Task details:
Look through the entries below and show every line containing the word "sites".

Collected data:

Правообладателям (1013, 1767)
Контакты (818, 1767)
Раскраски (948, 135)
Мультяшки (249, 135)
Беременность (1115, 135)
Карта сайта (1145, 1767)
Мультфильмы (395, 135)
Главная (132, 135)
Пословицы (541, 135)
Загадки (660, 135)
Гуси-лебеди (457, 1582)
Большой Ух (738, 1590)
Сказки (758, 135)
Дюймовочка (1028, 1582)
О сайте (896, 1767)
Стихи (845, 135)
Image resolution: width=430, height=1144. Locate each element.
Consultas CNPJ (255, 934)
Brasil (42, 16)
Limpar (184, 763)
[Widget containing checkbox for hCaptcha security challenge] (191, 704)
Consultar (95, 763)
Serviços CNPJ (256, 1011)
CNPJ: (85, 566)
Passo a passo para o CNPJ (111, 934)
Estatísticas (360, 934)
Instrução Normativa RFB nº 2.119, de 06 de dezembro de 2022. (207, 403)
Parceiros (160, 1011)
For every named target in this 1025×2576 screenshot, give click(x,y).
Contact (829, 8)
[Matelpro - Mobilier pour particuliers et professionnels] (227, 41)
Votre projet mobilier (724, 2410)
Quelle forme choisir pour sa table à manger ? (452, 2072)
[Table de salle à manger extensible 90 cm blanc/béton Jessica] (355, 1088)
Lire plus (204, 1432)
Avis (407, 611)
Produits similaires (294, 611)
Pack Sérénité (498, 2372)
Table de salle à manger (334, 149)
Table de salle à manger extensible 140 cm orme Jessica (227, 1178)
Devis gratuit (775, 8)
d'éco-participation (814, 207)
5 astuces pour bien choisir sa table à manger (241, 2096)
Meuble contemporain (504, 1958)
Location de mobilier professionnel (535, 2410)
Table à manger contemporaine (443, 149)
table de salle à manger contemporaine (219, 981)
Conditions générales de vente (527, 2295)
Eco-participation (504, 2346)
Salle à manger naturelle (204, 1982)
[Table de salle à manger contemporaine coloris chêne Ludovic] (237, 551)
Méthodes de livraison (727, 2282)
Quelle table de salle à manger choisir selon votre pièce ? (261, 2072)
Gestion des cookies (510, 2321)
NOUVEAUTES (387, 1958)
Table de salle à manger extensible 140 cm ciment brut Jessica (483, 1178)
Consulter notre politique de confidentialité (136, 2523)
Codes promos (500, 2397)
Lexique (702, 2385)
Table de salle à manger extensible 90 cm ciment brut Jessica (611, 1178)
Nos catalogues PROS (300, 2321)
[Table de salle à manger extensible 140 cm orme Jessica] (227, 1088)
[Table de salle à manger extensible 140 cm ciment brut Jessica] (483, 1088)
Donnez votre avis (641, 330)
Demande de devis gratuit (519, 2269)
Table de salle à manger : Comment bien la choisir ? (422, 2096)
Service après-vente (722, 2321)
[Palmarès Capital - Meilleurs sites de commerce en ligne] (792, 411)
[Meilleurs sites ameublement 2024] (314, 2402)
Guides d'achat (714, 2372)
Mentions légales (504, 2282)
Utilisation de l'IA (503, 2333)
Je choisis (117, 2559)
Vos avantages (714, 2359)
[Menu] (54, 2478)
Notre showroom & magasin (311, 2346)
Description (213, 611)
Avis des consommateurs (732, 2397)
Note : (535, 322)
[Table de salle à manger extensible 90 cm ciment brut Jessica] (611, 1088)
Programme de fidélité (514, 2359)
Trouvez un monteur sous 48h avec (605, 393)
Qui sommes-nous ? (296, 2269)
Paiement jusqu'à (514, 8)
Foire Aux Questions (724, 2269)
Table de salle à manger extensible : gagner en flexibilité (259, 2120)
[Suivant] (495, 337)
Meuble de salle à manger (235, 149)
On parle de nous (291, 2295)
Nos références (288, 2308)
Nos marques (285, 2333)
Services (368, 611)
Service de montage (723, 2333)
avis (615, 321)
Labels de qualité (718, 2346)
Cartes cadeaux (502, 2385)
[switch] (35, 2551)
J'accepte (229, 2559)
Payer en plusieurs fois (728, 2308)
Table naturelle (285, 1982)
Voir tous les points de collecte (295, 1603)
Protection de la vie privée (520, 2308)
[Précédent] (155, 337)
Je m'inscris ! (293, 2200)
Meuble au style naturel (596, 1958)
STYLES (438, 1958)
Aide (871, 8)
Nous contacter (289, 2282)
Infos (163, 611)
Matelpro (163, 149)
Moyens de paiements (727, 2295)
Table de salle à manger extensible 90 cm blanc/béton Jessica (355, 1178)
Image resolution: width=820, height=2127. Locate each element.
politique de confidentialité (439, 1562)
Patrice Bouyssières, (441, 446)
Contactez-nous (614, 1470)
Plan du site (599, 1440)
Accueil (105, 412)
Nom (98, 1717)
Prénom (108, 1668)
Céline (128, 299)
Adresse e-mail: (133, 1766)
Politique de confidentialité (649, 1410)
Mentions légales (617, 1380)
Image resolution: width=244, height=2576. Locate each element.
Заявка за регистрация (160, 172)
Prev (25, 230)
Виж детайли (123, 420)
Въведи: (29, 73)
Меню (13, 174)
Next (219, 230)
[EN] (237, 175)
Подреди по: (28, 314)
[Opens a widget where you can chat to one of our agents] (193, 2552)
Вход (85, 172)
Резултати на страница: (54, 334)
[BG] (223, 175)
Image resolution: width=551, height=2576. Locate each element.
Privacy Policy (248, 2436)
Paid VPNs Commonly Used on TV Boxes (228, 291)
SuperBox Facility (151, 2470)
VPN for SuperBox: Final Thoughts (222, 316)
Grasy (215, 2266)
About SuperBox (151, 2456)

Output for this exercise:
[Palmarès Capital - Meilleurs sites de commerce en ligne] (792, 411)
[Meilleurs sites ameublement 2024] (314, 2402)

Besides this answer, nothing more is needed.